Chancellor Philip Hammond delivered his last Budget before Brexit on Monday just weeks after Theresa May declared an ‘end’ to austerity.
But how was it received? And how will his plans affect education and business in the North East.
We asked Professor Lawrence Bellamy, Academic Dean, Faculty of Business, Law and Tourism and Dr Lynne McKenna, Dean of the Faculty of Education and Society, from the University of Sunderland for their views.
Dr Lynne McKenna:
“Eight years of austerity cuts to education and social services have had a significant impact on provision and more importantly, on outcomes for children, young people and their families. Early Years, SEND (Special Educational Needs and Disability) School funding, Post-16 funding, closure of youth services and cuts to the social care budget have and continue to be considerably affected.
“While the Chancellor pledges a £400million payment to schools, this amounts to only £10,000 for primary schools and £50,000 for secondary. This will hardly have any impact and for primaries would not fund half a support staff post. So we have to question whether this is indeed an extra resource at all.”
“The impact of the closure of Sure Start Children’s Centres is having a significant impact on the lives of many parents and young children. Part of the flagship Labour policy of 1997, Sure Start Children’s Centres first appeared in 1998, initially in deprived areas but were subsequently rolled out nationally. The success of the centres provided support to parents and young children offering parenting support, health, education, and employment support.
“The centres became a victim of austerity cuts and in 2018, the Sutton Trust estimated that as many as 1,000 centres have closed. This has made it more difficult for low income families with children to access essential support and services and will therefore, negatively impact on the Government’s Child Poverty Act targets. Combined with issues such as the growing number of children who are reported as having ‘school holiday hunger’ and some working parents reporting having to use food banks to feed their children, it is clear that the cuts have impacted upon the section of our society who need the most support.

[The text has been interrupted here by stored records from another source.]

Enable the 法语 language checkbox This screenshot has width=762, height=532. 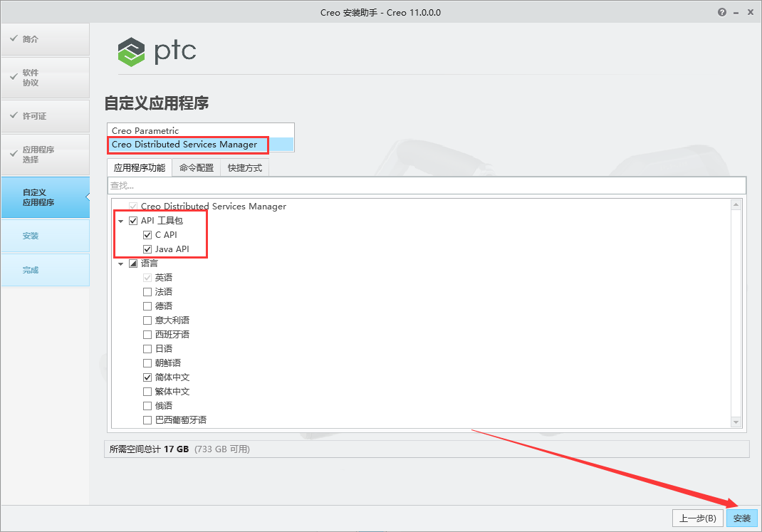(147, 291)
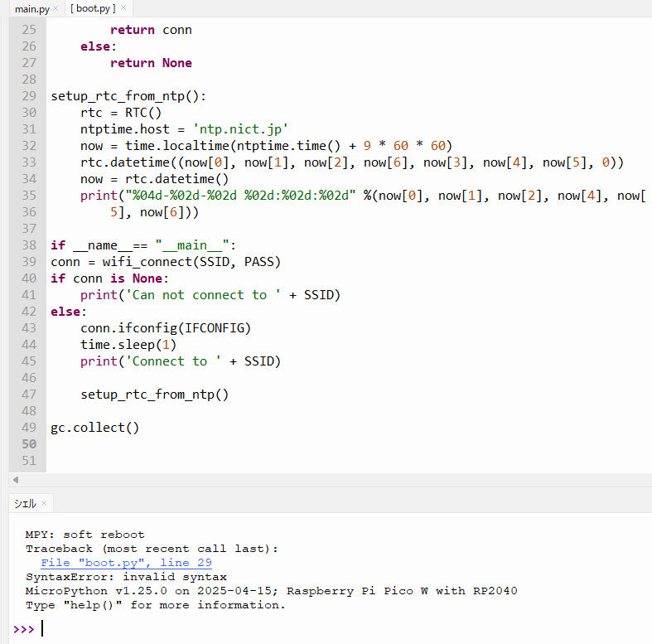
Task: Click line number 38 in the gutter
Action: 29,245
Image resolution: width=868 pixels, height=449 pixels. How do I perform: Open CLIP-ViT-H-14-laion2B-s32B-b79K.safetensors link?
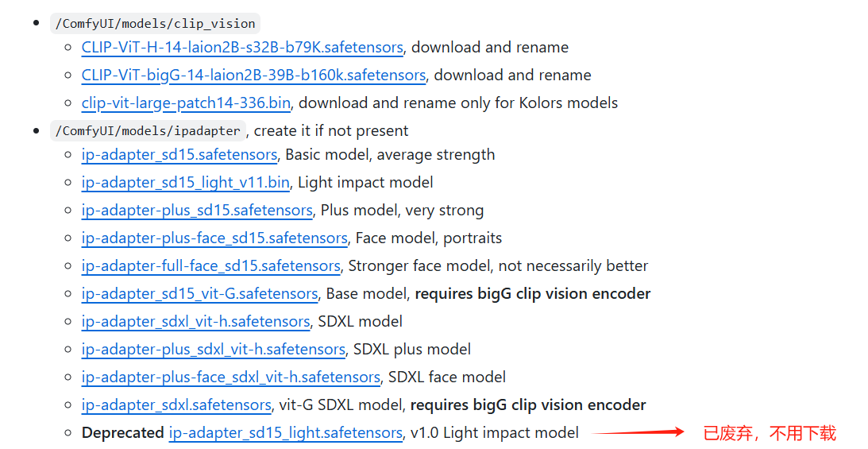(242, 48)
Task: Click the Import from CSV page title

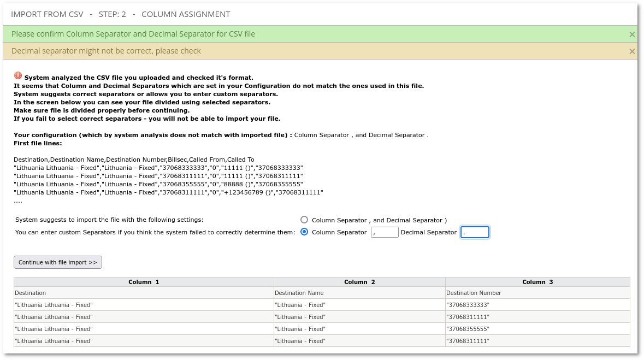Action: (x=120, y=14)
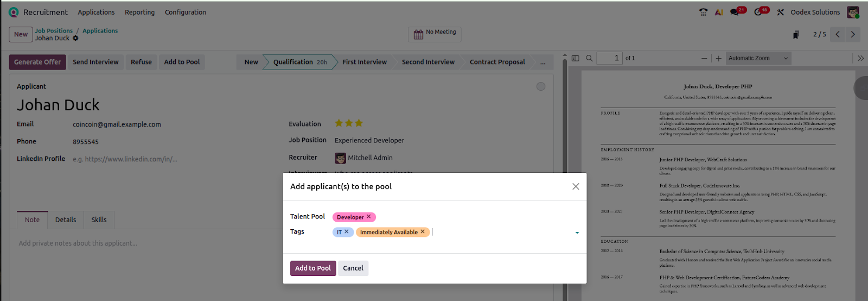Switch to the Skills tab
The image size is (868, 301).
99,220
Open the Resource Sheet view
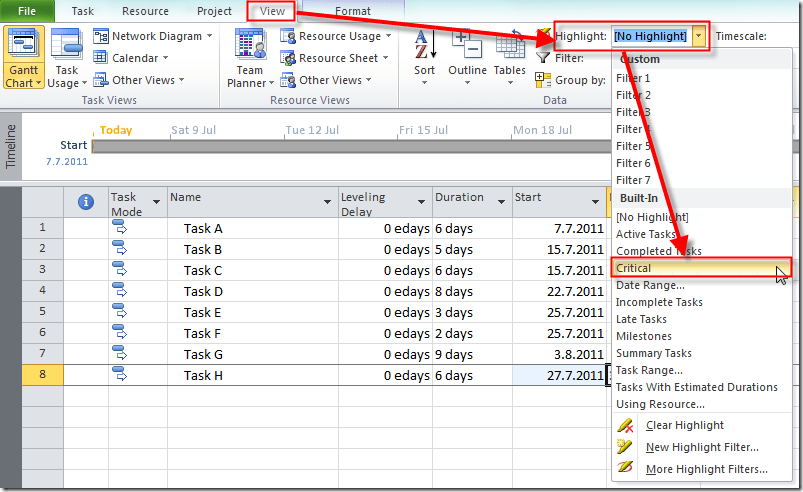 pos(339,58)
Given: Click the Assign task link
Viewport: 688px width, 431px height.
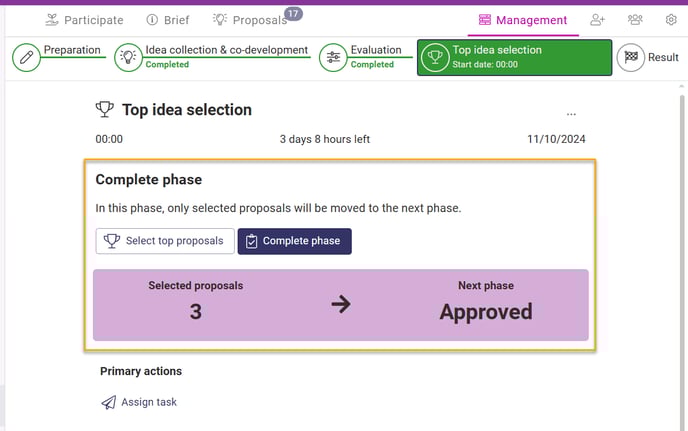Looking at the screenshot, I should coord(139,402).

“In our schools, we are witnessing an increase in pupil numbers which has been rising steadily rising since the early 2000’s and this is beginning to hit secondary schools. While the schools minister Nick Gibb claims that more money than ever is being put into schools, the way in which the data is presented is misleading. Taking inflation into account, the increase in school funding is actually equivalent in real terms to an actual freeze in funding. Alongside this, the School Teachers’ Review Body recommended in July 2018 that teachers should receive a pay increase of 3.5%. If implemented fully, this will further impact on school budgets and could potentially result in a situation where school leaders are forced to make further cuts to implement pay rises for staff.
“In the same way, spending on sixth form and post-16 colleges has fallen by a fifth in the past eight years according to the Institute for Fiscal Studies (IFS) and this has led to job losses, course closures and limited learning opportunities. There are calls from teaching unions and head teacher associations that the cost of all pay awards for school teachers, sixth forth college teachers and support staff should be fully funded by the government.
“Social Care was not mentioned in the last budget, so I was pleased to hear about the investment in 2019/20. However, this alone will not reverse the impact of the cuts that have been put in place since 2010.
“Cuts to local authority services such as youth services and social care are affecting the most vulnerable in our communities. For example, the number of children with special educational needs who are awaiting suitable provision has more than doubled since 2010. The removal of women’s refuges from the welfare system is putting the lives of vulnerable women and children at risk, and one in five children waiting to be adopted have been waiting over a year. Social workers are reporting not being able to access services they know the people they are working with need.”
Professor Lawrence Bellamy:
“The Budget did provide some benefits for small firms. These are the backbone of the British economy and need to be nurtured. National Insurance, investment taxation threshold up to £1m, fuel duty freeze and lower fees contribution for apprenticeships are a mixture of controlling costs and tentative encouragement for investment in skills and facilities.
“Retail, which continues to suffer from internet shopping and consumer habits can benefit from structural investment in towns and cities of £675m total and lower rates for small shops. This will help a few areas on the edge with good planning. However this represents a small sum in relation to the seismic shift in the sector required to realign with the new ways of trading.
“Infrastructure investment did not address the specific needs of regions with headline projects. Bold strokes are required and a little more of the same won’t be enough to drive growth. However, the detail is yet to be revealed and the cited £420m for potholes only represents a treatment of a previous problem.
“The Northern Powerhouse and Midlands Engine and increased investment was noted, with intentions to support R&D and particular areas to assist productivity. However for the NE then further specific commitments would have been helpful to address the manufacturing confidence issues surrounding the Brexit uncertainties.
“Overall the budget helpfully acknowledged the areas which are of concern; skills, infrastructure, regional challenges, retail and small firms, but does not represent a fundamental shift for any, it’s a relatively small ‘giveaway’.